**Task prompt:**
Display each line of the listing below that contains the string "screenshot", copying it in full.

**Raw records:**
## START

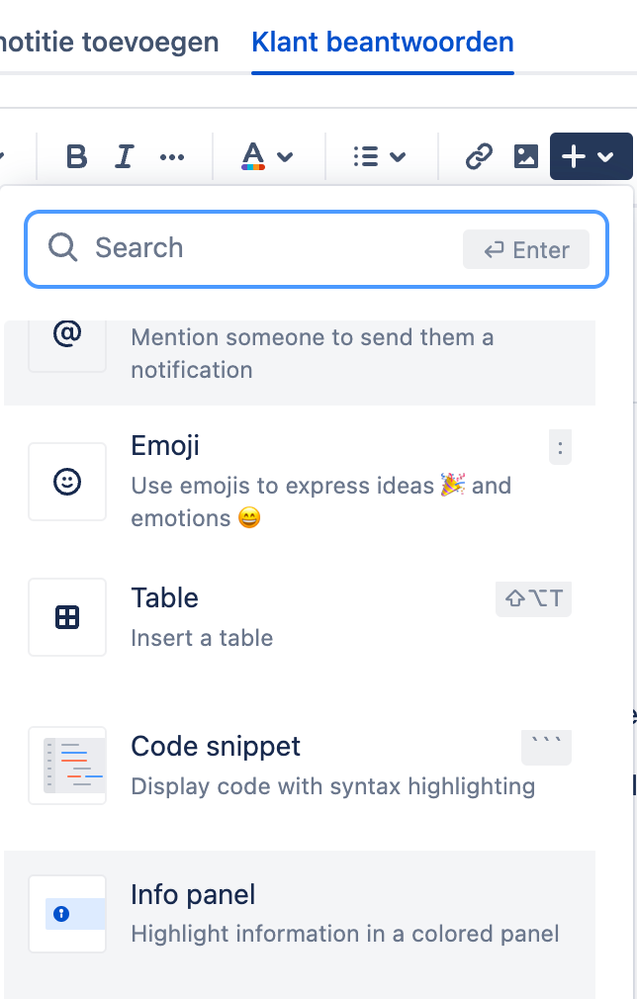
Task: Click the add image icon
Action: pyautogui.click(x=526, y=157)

## END
## START

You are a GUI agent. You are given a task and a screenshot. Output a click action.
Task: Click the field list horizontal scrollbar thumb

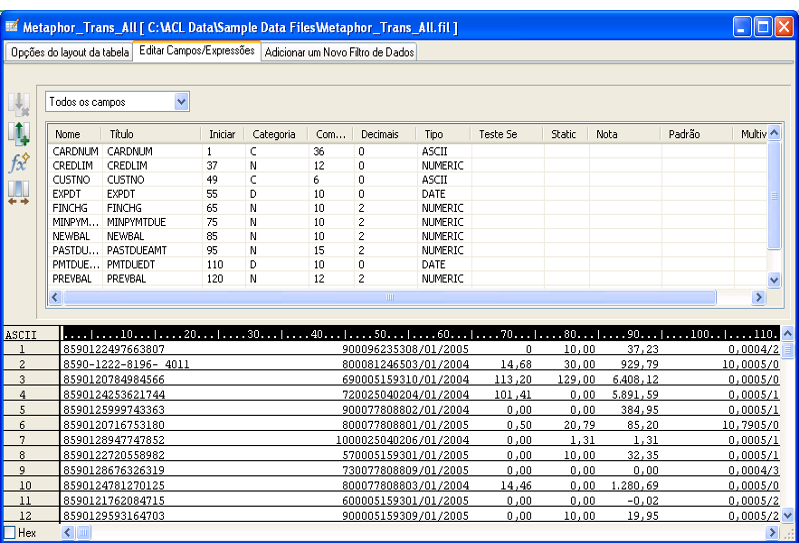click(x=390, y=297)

## END
## START

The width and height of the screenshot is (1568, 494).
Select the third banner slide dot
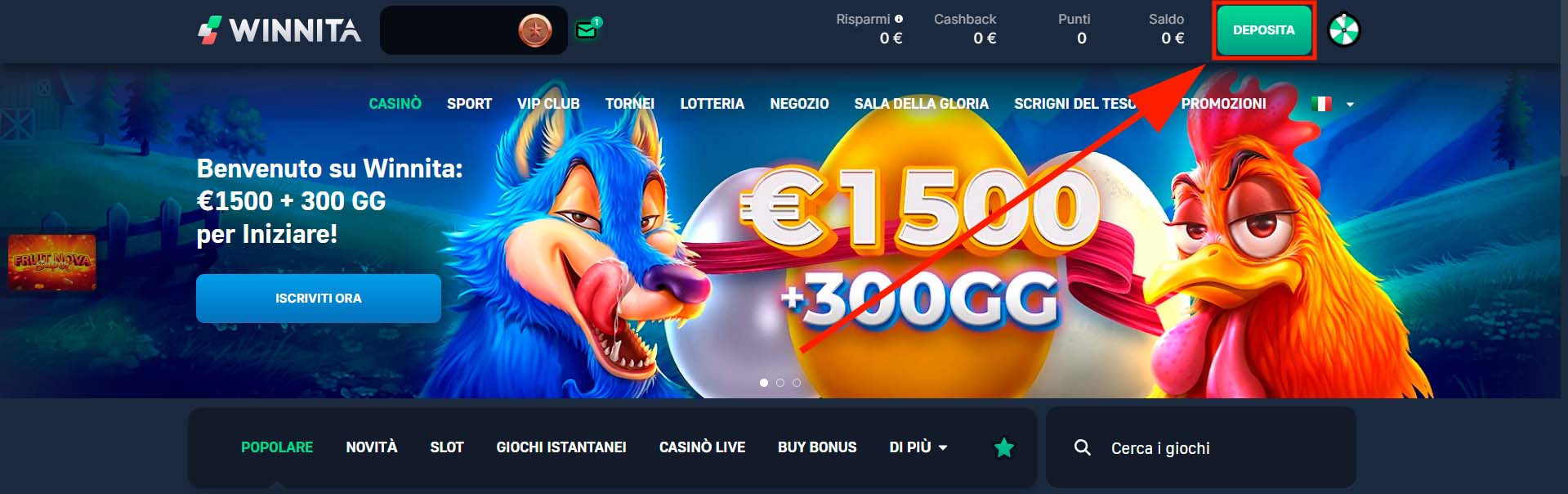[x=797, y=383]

## END

**Response to this task:**
You are a GUI agent. You are given a task and a screenshot. Output a click action.
The width and height of the screenshot is (1568, 494).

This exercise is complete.